Alberto Gómez/Chilpancingo
Familiares de personas desaparecidas e integrantes del Colectivo Guerrero No Más Desaparecidos realizaron una ceremonia religiosa y un homenaje en el memorial instalado en una de las fachadas de la Fiscalía General del Estado, en Chilpancingo, para mantener viva la memoria de sus seres queridos y reiterar su exigencia de verdad y justicia.
Durante la actividad recordaron, entre otros, a Juan Carlos García Hernández, desaparecido el 5 de agosto de 2015, cuyo caso, como miles más, continúa sin resolverse.
Las madres buscadoras colocaron flores, fotografías, elevaron oraciones y participaron en una misa en honor de quienes permanecen desaparecidos, al tiempo que denunciaron que la crisis de violencia y desapariciones sigue afectando a Guerrero y al resto del país.
En su mensaje, señalaron que diariamente continúan registrándose homicidios y desapariciones, además del abandono de cuerpos en la vía pública, situación que, afirmaron, ha transformado la realidad del estado.
«Nuestro estado no era esto lo que es ahora», expresó una de las integrantes del colectivo durante la ceremonia.

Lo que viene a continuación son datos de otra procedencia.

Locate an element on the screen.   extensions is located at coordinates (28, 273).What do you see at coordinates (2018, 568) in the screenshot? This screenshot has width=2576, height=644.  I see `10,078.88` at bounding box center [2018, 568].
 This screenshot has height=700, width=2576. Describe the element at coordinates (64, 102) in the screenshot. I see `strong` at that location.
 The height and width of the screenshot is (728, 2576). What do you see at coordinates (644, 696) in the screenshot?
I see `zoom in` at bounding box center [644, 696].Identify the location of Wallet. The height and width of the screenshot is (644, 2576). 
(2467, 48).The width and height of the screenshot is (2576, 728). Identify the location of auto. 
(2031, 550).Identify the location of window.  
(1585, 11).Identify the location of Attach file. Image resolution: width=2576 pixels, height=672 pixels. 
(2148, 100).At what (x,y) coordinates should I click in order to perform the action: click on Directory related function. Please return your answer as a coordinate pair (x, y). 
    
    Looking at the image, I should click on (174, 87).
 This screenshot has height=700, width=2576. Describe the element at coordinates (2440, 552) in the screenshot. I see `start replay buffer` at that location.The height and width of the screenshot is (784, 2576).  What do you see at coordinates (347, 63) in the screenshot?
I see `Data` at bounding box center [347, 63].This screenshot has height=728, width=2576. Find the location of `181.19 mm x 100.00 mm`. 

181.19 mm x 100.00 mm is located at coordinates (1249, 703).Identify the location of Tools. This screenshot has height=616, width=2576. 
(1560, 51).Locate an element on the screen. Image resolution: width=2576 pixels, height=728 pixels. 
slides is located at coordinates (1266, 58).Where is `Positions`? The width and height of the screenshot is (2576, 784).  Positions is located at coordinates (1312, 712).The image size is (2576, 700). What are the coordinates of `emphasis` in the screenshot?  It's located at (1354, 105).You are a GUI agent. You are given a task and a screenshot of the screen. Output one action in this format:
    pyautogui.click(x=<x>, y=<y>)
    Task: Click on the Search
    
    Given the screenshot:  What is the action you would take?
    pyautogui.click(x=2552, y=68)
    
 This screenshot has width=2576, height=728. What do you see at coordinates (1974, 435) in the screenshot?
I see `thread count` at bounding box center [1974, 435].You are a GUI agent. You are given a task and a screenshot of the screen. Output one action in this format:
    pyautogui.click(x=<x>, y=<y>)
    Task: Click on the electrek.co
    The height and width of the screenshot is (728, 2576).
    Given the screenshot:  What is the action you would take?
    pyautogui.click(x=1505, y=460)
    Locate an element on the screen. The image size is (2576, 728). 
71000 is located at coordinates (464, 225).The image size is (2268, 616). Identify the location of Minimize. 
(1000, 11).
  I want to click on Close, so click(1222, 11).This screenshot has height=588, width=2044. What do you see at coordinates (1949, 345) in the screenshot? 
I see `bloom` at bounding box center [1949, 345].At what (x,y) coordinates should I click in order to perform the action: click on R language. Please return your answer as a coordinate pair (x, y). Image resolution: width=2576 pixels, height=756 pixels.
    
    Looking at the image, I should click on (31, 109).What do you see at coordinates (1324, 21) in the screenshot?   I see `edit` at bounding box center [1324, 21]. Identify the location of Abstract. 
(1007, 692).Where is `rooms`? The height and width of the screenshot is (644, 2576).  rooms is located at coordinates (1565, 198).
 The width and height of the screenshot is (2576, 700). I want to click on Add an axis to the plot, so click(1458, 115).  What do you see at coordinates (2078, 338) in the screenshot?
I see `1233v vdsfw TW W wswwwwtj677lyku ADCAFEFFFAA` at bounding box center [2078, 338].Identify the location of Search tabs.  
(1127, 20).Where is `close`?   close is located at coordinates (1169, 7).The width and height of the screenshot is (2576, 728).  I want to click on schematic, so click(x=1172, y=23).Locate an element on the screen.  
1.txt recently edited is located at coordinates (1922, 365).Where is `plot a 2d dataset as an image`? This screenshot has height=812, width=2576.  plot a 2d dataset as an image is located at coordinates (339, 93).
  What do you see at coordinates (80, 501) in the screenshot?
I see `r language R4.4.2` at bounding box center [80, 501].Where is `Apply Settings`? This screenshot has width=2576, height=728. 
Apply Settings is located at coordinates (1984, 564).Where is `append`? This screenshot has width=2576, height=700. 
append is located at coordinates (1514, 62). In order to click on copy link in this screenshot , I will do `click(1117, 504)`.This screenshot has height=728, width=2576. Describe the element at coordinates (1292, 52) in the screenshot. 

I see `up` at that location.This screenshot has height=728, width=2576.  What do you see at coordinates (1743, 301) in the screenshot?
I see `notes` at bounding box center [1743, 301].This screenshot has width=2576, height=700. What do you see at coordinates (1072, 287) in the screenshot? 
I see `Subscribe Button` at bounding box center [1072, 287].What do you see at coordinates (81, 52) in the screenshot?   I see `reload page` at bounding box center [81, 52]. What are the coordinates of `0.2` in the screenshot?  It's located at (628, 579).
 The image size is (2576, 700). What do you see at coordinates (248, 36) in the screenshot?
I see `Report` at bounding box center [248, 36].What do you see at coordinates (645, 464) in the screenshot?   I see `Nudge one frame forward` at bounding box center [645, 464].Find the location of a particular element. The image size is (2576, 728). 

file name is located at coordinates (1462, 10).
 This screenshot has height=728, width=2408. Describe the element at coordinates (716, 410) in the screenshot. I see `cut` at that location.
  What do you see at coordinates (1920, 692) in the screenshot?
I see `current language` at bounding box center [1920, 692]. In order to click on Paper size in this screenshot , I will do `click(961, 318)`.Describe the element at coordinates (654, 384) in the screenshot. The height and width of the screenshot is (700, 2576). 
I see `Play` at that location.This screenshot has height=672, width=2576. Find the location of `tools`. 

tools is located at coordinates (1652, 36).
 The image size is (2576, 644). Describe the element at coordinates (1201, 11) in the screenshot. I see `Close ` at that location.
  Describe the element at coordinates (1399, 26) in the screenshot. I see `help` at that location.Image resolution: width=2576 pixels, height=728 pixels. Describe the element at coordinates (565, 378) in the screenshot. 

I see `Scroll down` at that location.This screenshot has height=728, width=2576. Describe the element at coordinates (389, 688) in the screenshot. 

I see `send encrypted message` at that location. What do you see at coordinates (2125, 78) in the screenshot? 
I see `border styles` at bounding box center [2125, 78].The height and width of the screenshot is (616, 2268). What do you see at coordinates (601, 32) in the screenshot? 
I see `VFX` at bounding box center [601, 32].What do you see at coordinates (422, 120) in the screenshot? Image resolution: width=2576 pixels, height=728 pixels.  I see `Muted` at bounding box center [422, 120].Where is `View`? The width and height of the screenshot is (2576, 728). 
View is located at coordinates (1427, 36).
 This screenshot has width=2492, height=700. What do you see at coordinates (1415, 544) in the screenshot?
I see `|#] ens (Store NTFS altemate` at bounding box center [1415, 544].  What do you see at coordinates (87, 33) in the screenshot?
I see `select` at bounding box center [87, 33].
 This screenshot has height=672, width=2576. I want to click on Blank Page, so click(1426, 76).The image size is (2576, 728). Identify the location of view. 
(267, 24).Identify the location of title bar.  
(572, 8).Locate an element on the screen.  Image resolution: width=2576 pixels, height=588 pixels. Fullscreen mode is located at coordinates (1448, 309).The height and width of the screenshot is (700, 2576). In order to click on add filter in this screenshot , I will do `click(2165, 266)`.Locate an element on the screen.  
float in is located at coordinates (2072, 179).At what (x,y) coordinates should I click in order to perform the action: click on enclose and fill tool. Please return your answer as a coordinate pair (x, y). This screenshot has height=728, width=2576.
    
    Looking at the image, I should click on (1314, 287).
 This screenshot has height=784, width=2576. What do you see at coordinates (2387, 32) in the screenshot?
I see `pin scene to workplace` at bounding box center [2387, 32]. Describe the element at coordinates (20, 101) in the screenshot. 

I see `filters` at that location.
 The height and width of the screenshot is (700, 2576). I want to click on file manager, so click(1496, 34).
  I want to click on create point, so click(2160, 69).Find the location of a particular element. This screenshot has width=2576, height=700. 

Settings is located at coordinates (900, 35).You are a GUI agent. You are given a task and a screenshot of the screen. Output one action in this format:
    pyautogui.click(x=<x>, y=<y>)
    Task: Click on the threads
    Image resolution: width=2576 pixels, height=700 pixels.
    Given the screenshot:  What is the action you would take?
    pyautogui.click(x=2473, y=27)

Las buscadoras recordaron que México enfrenta una de las crisis más graves en materia de desaparición de personas. Señalaron que en el país existen más de 133 mil personas cuyo paradero continúa sin conocerse, una cifra que refleja la magnitud del problema y el sufrimiento de miles de familias que, ante la falta de resultados, han asumido la búsqueda de sus seres queridos con recursos propios.
Indicaron que detrás de cada registro hay una historia, una familia y una búsqueda que no se detiene, por lo que insistieron en que las autoridades fortalezcan las investigaciones y garanticen el acceso a la verdad y la justicia.
Respecto a la detención del exgobernador de Guerrero, Ángel Aguirre Rivero, las integrantes del colectivo sostuvieron que no únicamente debe responder por los hechos relacionados con la desaparición de los 43 estudiantes de Ayotzinapa, sino también por los demás casos de desaparición registrados durante su administración.
Asimismo, recordaron que la escalada de violencia en Chilpancingo comenzó desde 2006 y que durante el gobierno de Aguirre Rivero la problemática se intensificó.
Al concluir la jornada, las familias realizaron un homenaje colectivo y una ceremonia en memoria de las personas desaparecidas, reiterando que continuarán su lucha hasta conocer el paradero de sus seres queridos y obtener justicia para todas las víctimas.